As a father, one of the best bonding times I’ve ever had with my sons has been coaching their sports teams. Unfortunately, it also has been one of the most trying times and has tested my resolve and patience more than once. On top of all that, you have the dreaded “parents” to deal with which can really make or break your love of coaching pretty quickly. (I know, I’ve been a dreaded parent myself before as well). I’ve been coaching my boys football and baseball teams going on 10 years now and I’ve had my share of ups and downs so I’ve put together a few do’s and don’t below that will hopefully help you along your journey or get you started on this rewarding role.
The good is the reason you coach, it’s what makes all the other stuff tolerable and if you get enough of it you may even continue coaching.
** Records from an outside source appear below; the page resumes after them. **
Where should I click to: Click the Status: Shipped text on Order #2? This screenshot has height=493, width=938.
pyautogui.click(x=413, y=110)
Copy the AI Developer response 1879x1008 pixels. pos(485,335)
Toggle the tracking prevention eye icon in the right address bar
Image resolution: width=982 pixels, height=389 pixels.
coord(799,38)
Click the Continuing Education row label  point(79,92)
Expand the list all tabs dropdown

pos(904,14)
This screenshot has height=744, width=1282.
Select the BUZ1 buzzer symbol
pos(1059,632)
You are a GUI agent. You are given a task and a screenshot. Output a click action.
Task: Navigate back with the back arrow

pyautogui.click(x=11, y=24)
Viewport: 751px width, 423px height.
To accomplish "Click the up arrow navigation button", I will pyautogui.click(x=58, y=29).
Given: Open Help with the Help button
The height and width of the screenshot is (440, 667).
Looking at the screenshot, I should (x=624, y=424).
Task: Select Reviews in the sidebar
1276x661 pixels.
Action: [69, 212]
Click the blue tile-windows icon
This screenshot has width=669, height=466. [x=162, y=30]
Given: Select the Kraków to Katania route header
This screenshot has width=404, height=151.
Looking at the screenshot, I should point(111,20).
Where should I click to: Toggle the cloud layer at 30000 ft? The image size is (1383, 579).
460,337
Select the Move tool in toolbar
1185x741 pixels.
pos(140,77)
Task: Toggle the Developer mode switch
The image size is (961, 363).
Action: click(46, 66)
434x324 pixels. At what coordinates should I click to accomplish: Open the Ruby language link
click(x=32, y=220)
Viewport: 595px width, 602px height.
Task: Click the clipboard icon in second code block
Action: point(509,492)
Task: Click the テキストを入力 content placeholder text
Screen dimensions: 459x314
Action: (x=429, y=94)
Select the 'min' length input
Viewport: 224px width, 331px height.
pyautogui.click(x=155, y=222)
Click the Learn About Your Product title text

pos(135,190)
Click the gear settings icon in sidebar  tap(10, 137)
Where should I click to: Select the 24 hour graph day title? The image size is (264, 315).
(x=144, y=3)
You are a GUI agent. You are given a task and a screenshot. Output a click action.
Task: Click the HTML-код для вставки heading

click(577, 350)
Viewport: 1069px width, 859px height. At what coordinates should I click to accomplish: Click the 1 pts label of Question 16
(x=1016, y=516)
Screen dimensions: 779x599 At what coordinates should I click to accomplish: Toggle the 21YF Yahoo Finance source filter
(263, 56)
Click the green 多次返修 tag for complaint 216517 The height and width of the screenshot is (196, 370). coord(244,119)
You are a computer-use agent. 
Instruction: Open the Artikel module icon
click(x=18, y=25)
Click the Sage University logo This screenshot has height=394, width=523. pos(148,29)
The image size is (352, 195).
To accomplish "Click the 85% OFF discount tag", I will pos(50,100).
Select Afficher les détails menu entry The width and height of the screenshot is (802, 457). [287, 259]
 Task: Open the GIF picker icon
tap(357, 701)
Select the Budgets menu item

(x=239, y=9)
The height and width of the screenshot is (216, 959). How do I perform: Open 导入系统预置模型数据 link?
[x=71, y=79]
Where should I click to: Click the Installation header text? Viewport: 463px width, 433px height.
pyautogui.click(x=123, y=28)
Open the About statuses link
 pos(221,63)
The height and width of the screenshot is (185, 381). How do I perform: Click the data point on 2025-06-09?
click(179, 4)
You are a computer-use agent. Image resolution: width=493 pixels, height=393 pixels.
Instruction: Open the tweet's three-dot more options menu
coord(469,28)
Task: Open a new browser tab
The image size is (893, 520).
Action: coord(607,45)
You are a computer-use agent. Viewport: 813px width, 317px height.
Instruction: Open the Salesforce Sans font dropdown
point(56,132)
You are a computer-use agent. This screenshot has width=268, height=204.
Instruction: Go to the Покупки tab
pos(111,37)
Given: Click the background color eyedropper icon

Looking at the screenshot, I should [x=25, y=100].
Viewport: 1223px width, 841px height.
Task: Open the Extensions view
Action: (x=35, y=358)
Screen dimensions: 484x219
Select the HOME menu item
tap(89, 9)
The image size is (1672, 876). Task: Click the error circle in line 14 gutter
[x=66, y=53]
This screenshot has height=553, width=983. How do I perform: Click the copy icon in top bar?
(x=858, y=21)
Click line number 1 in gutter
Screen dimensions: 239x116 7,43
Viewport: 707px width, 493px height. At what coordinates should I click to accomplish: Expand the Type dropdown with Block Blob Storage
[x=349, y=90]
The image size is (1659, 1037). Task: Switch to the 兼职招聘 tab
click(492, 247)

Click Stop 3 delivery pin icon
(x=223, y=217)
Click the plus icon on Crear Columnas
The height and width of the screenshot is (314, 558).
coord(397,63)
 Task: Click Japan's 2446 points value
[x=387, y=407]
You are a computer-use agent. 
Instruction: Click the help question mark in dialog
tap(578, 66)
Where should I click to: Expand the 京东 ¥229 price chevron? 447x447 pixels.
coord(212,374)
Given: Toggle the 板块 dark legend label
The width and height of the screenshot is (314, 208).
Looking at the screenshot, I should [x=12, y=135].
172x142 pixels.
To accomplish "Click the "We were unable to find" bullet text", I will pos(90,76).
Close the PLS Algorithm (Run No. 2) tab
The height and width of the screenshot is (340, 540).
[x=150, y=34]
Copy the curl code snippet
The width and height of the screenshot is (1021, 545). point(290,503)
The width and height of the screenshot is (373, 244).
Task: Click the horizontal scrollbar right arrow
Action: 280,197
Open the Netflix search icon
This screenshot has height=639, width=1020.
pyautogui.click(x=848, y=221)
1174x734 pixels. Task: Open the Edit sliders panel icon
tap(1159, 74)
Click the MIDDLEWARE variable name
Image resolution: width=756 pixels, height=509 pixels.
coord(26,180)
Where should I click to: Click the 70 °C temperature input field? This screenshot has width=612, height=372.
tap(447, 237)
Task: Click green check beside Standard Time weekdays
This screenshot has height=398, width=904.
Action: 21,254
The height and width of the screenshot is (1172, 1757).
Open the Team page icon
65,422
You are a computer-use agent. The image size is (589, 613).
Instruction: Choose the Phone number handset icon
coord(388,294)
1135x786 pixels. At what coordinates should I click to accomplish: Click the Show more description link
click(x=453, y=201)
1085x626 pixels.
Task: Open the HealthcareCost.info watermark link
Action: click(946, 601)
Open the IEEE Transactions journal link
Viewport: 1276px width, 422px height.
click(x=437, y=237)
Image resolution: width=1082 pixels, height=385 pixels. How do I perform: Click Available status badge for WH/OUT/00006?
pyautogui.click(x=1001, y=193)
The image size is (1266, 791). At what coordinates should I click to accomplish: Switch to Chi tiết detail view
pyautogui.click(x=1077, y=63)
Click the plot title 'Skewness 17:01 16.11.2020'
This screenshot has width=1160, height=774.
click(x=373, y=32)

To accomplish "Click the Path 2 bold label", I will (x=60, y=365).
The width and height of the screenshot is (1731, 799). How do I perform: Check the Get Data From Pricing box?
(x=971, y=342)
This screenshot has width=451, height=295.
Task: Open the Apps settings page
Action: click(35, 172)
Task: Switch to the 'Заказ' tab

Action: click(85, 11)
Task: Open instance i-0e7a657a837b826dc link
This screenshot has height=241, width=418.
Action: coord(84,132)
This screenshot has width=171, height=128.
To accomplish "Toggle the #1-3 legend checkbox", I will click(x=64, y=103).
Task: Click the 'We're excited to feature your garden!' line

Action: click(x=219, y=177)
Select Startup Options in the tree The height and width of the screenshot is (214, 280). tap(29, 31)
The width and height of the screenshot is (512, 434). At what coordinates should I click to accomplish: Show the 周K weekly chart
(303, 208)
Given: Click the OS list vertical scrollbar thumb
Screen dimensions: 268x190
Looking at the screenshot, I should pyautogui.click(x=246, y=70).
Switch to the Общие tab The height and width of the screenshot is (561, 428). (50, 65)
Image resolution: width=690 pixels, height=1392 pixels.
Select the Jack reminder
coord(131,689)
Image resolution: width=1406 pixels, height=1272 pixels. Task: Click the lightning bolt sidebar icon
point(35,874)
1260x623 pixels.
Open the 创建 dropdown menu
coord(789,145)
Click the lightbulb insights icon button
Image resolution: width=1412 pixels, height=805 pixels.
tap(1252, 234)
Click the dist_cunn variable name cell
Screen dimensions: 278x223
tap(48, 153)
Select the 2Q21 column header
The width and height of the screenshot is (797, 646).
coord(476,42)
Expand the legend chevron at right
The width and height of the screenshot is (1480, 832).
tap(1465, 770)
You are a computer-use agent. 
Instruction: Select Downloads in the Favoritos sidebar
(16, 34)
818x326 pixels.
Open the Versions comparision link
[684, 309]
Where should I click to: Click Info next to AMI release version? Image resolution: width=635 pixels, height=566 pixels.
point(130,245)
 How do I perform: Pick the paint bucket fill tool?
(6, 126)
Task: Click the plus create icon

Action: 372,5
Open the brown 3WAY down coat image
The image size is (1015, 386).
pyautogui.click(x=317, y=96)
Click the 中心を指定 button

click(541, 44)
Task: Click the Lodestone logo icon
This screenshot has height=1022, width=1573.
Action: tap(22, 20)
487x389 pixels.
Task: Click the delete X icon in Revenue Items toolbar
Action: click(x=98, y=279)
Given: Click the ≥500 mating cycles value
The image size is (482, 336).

Unfortunately not all of your interactions with your players will be great. I’ve been blessed enough to have coached some amazing kids in my time but I have ended up at times doing more damage than good. Major Payne is a funny movie but nobody wants a real life Major Payne coaching their kids. In order to avoid this costly mistake you need to focus on a few things
The parents, some can really be that bad. To be fair, you get a lot of great and supportive parents, but there is rarely a time that I’ve coached where I didn’t get at least one or two critical and divisive parents.
The worst ones are the parents that scream and put their kids down during the games. If you want your kid to hate you when they grow up, congrats you are well on your way when you do that. There’s also the average athlete parents that think their child is the team MVP. I can see them after every game creeping around the group with a frown on their face before hearing those dreaded words “coach can we talk for a minute?”
The last thing you want after coaching for two hours and pouring your heart out is Karen’s lecture on how you clearly don’t see that their kid is the best kid on your team and you need to be playing them more than your “favorites”. My favorites according to Karen are always the best 2 or 3 players on the team and the only reason I’m playing them according to Karen is because I like them and not because they are any good.
I’d be lying if I didn’t admit that every season I’ve coached I’ve thought about being done with it for good because of the parents which is why you really need to make the good count. Times like this, I have to put myself in Karen’s shoes and appreciate that they are being their kids number one fan, which is something to be admired. I also look to my assistant coach/coaches for input so we can address the parents concerns and do our best for the kid. Sometimes, no matter what I do, it will not be good enough for Karen.
Block out all the noise and focus on the kids, get your encouragement from seeing them flourish and don’t worry about Karen watching your every move. If you do this you can have an amazing and rewarding coaching career whether it’s for little leagues or something bigger like high school or college. You have a chance to change a child’s life and there aren’t many things in this life of ours we can do that will that kind of impact.